At the end of last year when I was in the full grip of my new found enthusiasm for writing, when my sister asked me what I wanted for Christmas I told her to buy me a book, but make it one she’d read and enjoyed. She bought me We Need to Talk About Kevin[1], The Kite Runner and The Time Traveller’s Wife. Last weekend I finished the later.

But it would be unfair to suggest that me taking six months to read this book was any kind of reflection on the quality of the writing. It has more to do with me trying to re-kindle that reading habit when there are slightly less taxing forms of entertainment competing for my time. In fact, having picked it up again after a couple of months, I finished the last half of the book in a couple of days. Of course I was partly avoiding a writing deadline…

Anyway, enough of stuff you don’t care about, how about the book? Well the central idea is simple yet effective – we follow the life of a woman and her husband who travels, involuntarily, in time. Hence her present could be his future or past leading to some interesting encounters. It’s an idea that was recently borrowed by Doctor Who writer Stephen Moffat for the episodes “Silence in the Library” and “Forest of the Dead”. Given this device one could label this SciFi but really it’s more about the relationship between the two and though there is some discussion about the mechanism involved[2], it’s much more about the effects, the emotional effects, than the mechanics of time travel.

I enjoyed the book and especially in that final half I was driven mainly by wanting to see how it ended. Given the nature of his condition we know about 2/3 of the way through how things will end for the main character but it’s still intriguing to see exactly how that plays out. Giving away the ending but still creating a sense of suspense as we head for it has to be a sign of good writing in itself.

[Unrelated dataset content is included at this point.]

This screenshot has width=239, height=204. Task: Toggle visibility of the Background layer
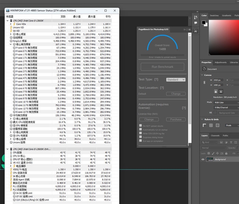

If I had problems with the novel I think there were times when I had trouble identifying with the time traveller[3] as he had to be quite ruthless and violent in order to survive the consequences of his random excursions in time. Turning up naked in some random place and time is a problem and I can see how he might need to be an accomplished thief and skilled in fighting to cope with this. But these are consequences of a deliberate authorial decision so I feel like Audrey Niffennegger wanted me to feel some ambivalence towards Henry’s morality. Which is fine but it a) distanced him from me a little and b) jarred a little with the cultured, urbane, son of a musician and a singer who liked hanging out in a library, of the rest of the book.

Another problem for me was that the ending was sad. The actual ending, or coda perhaps, redeemed it somewhat but I still felt a little unsatisfied. I liked the relationship between Clare and Henry and so it was painful to see what happened to them. I like happy endings – so sue me!

I do think that that relationship, which is the core of the book, was well drawn. And particularly later in the book, the sense of happy domesticity which even extends to the necessary accomodations made for Henry’s condition is well described. I especially liked some of the sex, which felt real, intimate, casual in the sense of everyday and most of all bonding. It was definitely erotic but much more so it drew me into the depth of feeling at the heart of Clare and Henry’s marriage.

I’d definitely recommend it, especially if, unlike me, you’ve got the patience to let a book breathe a little.

8/10

[1]Later replaced by A Thousand Splendid Suns since I’d already read Kevin.

[2]Which was organic rather than technological, hence again lessening the SciFi feel.

[3]I realise the main character in the novel is, per the title, Clare, but as a bloke I can’t help trying to identify more with Henry.